**TASK OBJECTIVE:** Would you retype each of the records exactly as shown?

**ENTRIES SHOWN:**

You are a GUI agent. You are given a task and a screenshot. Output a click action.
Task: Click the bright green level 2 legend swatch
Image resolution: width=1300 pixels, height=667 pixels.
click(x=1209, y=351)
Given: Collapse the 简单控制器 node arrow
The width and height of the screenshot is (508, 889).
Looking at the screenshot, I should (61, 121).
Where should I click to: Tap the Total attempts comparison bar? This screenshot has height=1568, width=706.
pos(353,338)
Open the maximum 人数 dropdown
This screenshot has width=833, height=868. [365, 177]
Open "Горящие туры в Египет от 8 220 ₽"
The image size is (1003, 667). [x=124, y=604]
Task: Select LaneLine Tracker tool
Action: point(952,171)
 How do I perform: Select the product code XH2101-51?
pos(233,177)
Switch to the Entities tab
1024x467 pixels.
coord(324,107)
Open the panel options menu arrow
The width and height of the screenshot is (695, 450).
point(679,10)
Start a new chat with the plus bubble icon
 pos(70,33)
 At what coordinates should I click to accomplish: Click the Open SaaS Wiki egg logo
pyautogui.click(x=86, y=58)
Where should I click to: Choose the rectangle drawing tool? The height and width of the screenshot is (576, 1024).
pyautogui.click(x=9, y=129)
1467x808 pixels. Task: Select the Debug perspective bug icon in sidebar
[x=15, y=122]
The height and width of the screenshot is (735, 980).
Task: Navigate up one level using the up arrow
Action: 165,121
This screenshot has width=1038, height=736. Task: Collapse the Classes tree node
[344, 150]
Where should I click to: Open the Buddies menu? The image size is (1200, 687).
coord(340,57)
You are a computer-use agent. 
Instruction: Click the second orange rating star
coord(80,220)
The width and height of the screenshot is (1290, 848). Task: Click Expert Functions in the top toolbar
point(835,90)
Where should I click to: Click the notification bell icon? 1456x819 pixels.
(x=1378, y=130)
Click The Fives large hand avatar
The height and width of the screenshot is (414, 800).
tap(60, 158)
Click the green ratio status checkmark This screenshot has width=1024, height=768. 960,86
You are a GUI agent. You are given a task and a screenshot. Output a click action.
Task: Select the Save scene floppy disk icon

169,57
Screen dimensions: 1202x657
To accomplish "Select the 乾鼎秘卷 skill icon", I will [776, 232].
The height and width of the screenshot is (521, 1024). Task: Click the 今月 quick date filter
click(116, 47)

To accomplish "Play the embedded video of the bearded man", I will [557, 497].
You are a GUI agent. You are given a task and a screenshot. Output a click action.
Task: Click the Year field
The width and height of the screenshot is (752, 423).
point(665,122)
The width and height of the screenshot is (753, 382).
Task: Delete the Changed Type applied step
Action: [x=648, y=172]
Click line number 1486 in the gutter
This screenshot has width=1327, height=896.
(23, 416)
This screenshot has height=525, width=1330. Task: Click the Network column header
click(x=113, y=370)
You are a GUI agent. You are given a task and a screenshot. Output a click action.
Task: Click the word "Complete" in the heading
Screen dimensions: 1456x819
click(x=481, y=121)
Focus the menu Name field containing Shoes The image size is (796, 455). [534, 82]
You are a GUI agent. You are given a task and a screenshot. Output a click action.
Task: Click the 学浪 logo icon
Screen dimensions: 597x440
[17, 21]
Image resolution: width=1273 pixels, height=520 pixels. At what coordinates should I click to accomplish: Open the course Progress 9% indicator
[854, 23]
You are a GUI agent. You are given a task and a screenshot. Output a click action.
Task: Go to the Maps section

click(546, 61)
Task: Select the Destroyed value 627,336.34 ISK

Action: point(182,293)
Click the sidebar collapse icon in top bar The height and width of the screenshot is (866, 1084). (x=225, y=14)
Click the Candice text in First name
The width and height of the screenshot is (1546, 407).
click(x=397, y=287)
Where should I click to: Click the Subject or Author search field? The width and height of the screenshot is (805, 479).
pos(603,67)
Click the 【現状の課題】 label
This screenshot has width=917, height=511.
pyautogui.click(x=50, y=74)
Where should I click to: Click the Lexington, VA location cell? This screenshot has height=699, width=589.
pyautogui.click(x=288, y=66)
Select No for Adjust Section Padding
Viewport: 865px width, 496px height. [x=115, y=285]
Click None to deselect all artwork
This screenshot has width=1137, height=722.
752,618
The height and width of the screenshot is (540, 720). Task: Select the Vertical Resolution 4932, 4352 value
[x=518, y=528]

**RESPONSE:**
You are a GUI agent. You are given a task and a screenshot. Output a click action.
Task: Click the bright green level 2 legend swatch
Image resolution: width=1300 pixels, height=667 pixels.
click(x=1209, y=351)
Given: Collapse the 简单控制器 node arrow
The width and height of the screenshot is (508, 889).
Looking at the screenshot, I should (61, 121).
Where should I click to: Tap the Total attempts comparison bar? This screenshot has height=1568, width=706.
pos(353,338)
Open the maximum 人数 dropdown
This screenshot has width=833, height=868. [365, 177]
Open "Горящие туры в Египет от 8 220 ₽"
The image size is (1003, 667). [x=124, y=604]
Task: Select LaneLine Tracker tool
Action: point(952,171)
 How do I perform: Select the product code XH2101-51?
pos(233,177)
Switch to the Entities tab
1024x467 pixels.
coord(324,107)
Open the panel options menu arrow
The width and height of the screenshot is (695, 450).
point(679,10)
Start a new chat with the plus bubble icon
 pos(70,33)
 At what coordinates should I click to accomplish: Click the Open SaaS Wiki egg logo
pyautogui.click(x=86, y=58)
Where should I click to: Choose the rectangle drawing tool? The height and width of the screenshot is (576, 1024).
pyautogui.click(x=9, y=129)
1467x808 pixels. Task: Select the Debug perspective bug icon in sidebar
[x=15, y=122]
The height and width of the screenshot is (735, 980).
Task: Navigate up one level using the up arrow
Action: 165,121
This screenshot has width=1038, height=736. Task: Collapse the Classes tree node
[344, 150]
Where should I click to: Open the Buddies menu? The image size is (1200, 687).
coord(340,57)
You are a computer-use agent. 
Instruction: Click the second orange rating star
coord(80,220)
The width and height of the screenshot is (1290, 848). Task: Click Expert Functions in the top toolbar
point(835,90)
Where should I click to: Click the notification bell icon? 1456x819 pixels.
(x=1378, y=130)
Click The Fives large hand avatar
The height and width of the screenshot is (414, 800).
tap(60, 158)
Click the green ratio status checkmark This screenshot has width=1024, height=768. 960,86
You are a GUI agent. You are given a task and a screenshot. Output a click action.
Task: Select the Save scene floppy disk icon

169,57
Screen dimensions: 1202x657
To accomplish "Select the 乾鼎秘卷 skill icon", I will [776, 232].
The height and width of the screenshot is (521, 1024). Task: Click the 今月 quick date filter
click(116, 47)

To accomplish "Play the embedded video of the bearded man", I will [557, 497].
You are a GUI agent. You are given a task and a screenshot. Output a click action.
Task: Click the Year field
The width and height of the screenshot is (752, 423).
point(665,122)
The width and height of the screenshot is (753, 382).
Task: Delete the Changed Type applied step
Action: [x=648, y=172]
Click line number 1486 in the gutter
This screenshot has width=1327, height=896.
(23, 416)
This screenshot has height=525, width=1330. Task: Click the Network column header
click(x=113, y=370)
You are a GUI agent. You are given a task and a screenshot. Output a click action.
Task: Click the word "Complete" in the heading
Screen dimensions: 1456x819
click(x=481, y=121)
Focus the menu Name field containing Shoes The image size is (796, 455). [534, 82]
You are a GUI agent. You are given a task and a screenshot. Output a click action.
Task: Click the 学浪 logo icon
Screen dimensions: 597x440
[17, 21]
Image resolution: width=1273 pixels, height=520 pixels. At what coordinates should I click to accomplish: Open the course Progress 9% indicator
[854, 23]
You are a GUI agent. You are given a task and a screenshot. Output a click action.
Task: Go to the Maps section

click(546, 61)
Task: Select the Destroyed value 627,336.34 ISK

Action: point(182,293)
Click the sidebar collapse icon in top bar The height and width of the screenshot is (866, 1084). (x=225, y=14)
Click the Candice text in First name
The width and height of the screenshot is (1546, 407).
click(x=397, y=287)
Where should I click to: Click the Subject or Author search field? The width and height of the screenshot is (805, 479).
pos(603,67)
Click the 【現状の課題】 label
This screenshot has width=917, height=511.
pyautogui.click(x=50, y=74)
Where should I click to: Click the Lexington, VA location cell? This screenshot has height=699, width=589.
pyautogui.click(x=288, y=66)
Select No for Adjust Section Padding
Viewport: 865px width, 496px height. [x=115, y=285]
Click None to deselect all artwork
This screenshot has width=1137, height=722.
752,618
The height and width of the screenshot is (540, 720). Task: Select the Vertical Resolution 4932, 4352 value
[x=518, y=528]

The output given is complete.